RuntimeError: Error(s) in loading state_dict for BertForTokenClassification:
size mismatch for classifier.weight: copying a param with shape torch.Size([13, 1024]) from checkpoint, the shape in current model is torch.Size([15, 1024]).
size mismatch for classifier.bias: copying a param with shape torch.Size([13]) from checkpoint, the shape in current model is torch.Size([15]).

Is it possible to do this with Transformers and if so how? Thank you in advance!

AFAIK now it is not possible to use the fine-tuned model to be retrained on a new set of labels. A workaround for this is to fine-tune a pre-trained model use whole (old + new) data with a superset of the old + new labels. Is true?

I know it’s more of an ML question than a specific question toward this package, but I will really appreciate it if anyone can refer me to some reference that explains this. Thank you in advance.

In general, when loading a pretrained model, the library expects tensor shapes to match those of the pretrained model you want to load. This is why you are getting your error, and I don’t think there is a quick fix to this.
I think you need to manually write some loading method in this case, to load everything but the last layer.

1 Like

Thank you for your reply.
If you don’t mind can you explain more about how to manually write some loading method and use it to continue the train with different set of labels?
Also, what is the pros and cons of doing it instead of fine-tuning a pre-trained model use whole (old + new) data with a superset of the old + new labels?

So I try to do some modification into
I try to do what you said but I don’t know if I am doing it right or not. So what I am trying to do is to load the model as it is using from_pretrained and then change the last layer if the labels are not the same as the defined labels.
Can you please review it and told me if I am doing it right?
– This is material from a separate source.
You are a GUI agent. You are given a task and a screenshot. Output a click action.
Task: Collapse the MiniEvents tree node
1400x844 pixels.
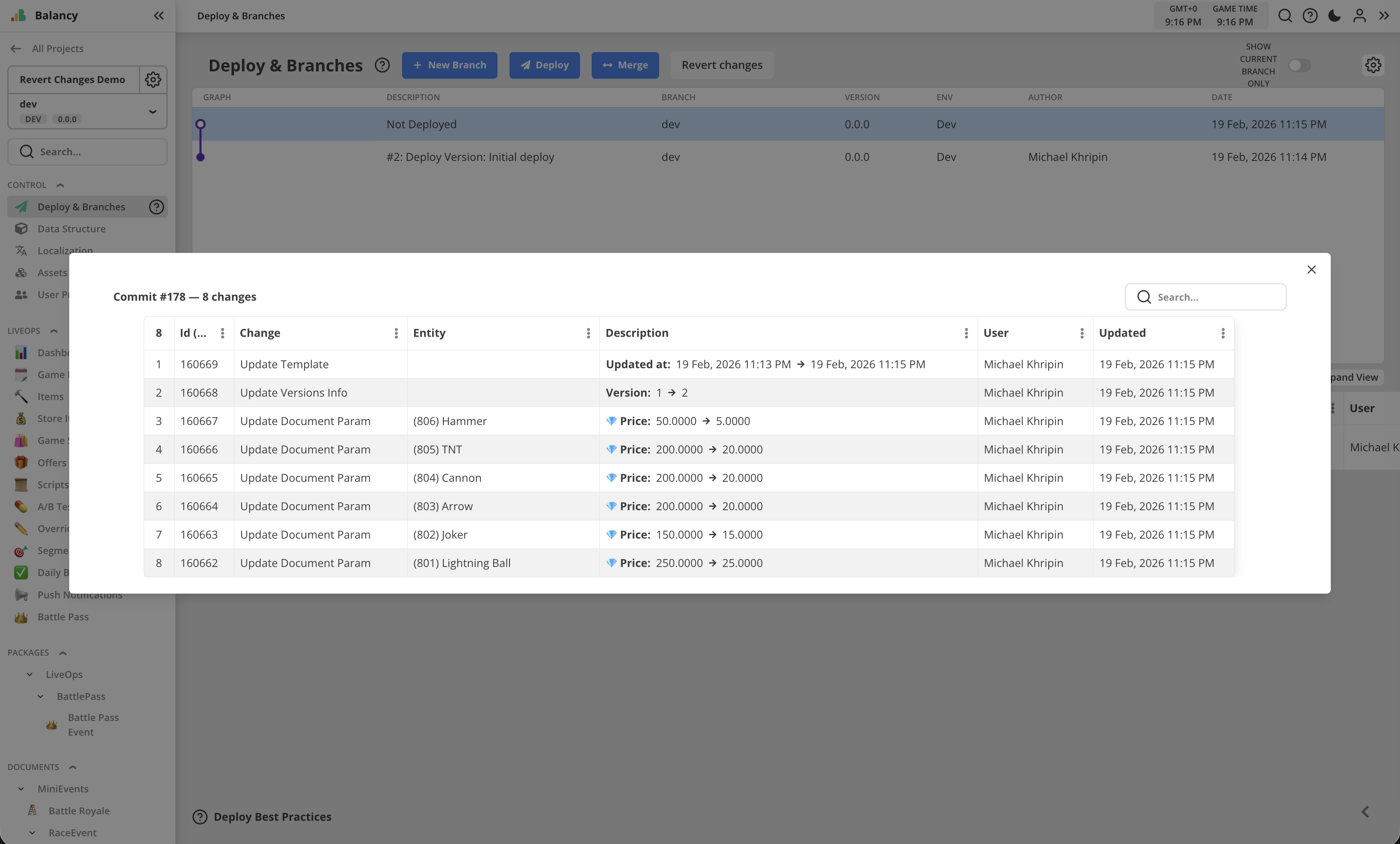(21, 789)
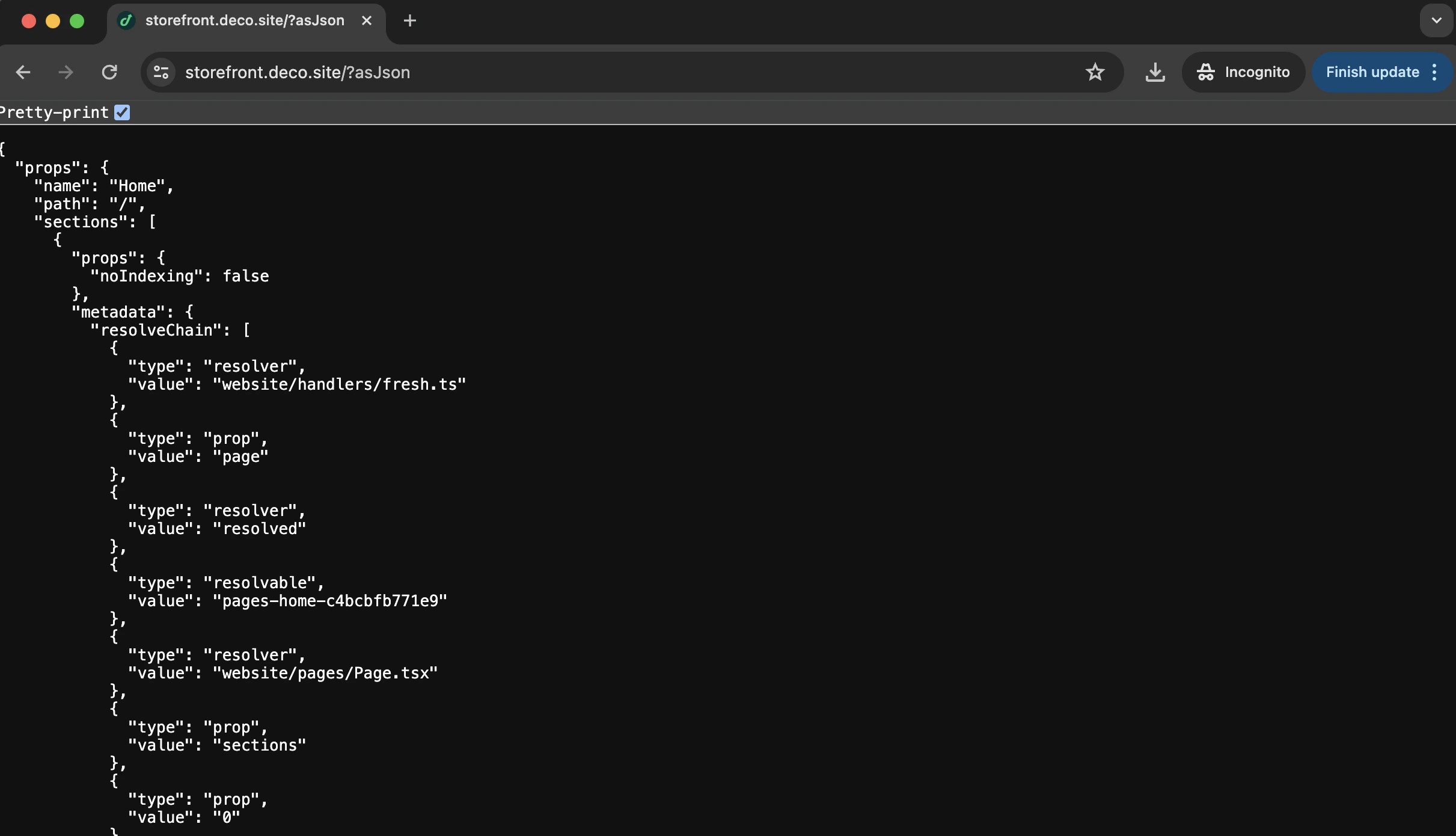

Thank you in advance!

    config = AutoConfig.from_pretrained(
        model_args.config_name if model_args.config_name else model_args.model_name_or_path,
        label2id={label: i for i, label in enumerate(labels)},
    tokenizer = AutoTokenizer.from_pretrained(
        model_args.tokenizer_name if model_args.tokenizer_name else model_args.model_name_or_path,

    with training_args.strategy.scope():
        model = TFAutoModelForTokenClassification.from_pretrained(
            from_pt=bool(".bin" in model_args.model_name_or_path),

        if model.config.num_labels != config.num_labels or model.config.id2label != config.id2label:
            model.classifier = tf.keras.layers.Dense(
                config.num_labels, kernel_initializer=get_initializer(config.initializer_range), name="classifier"
        model.config = config

I’m on an expert on the TF side, but this looks good to me.

1 Like

Thank you very much @sgugger

@kevinyauris, did you get your model working with new labels?
The github repository link you referenced no longer works so if you have some more info that would be very helpful.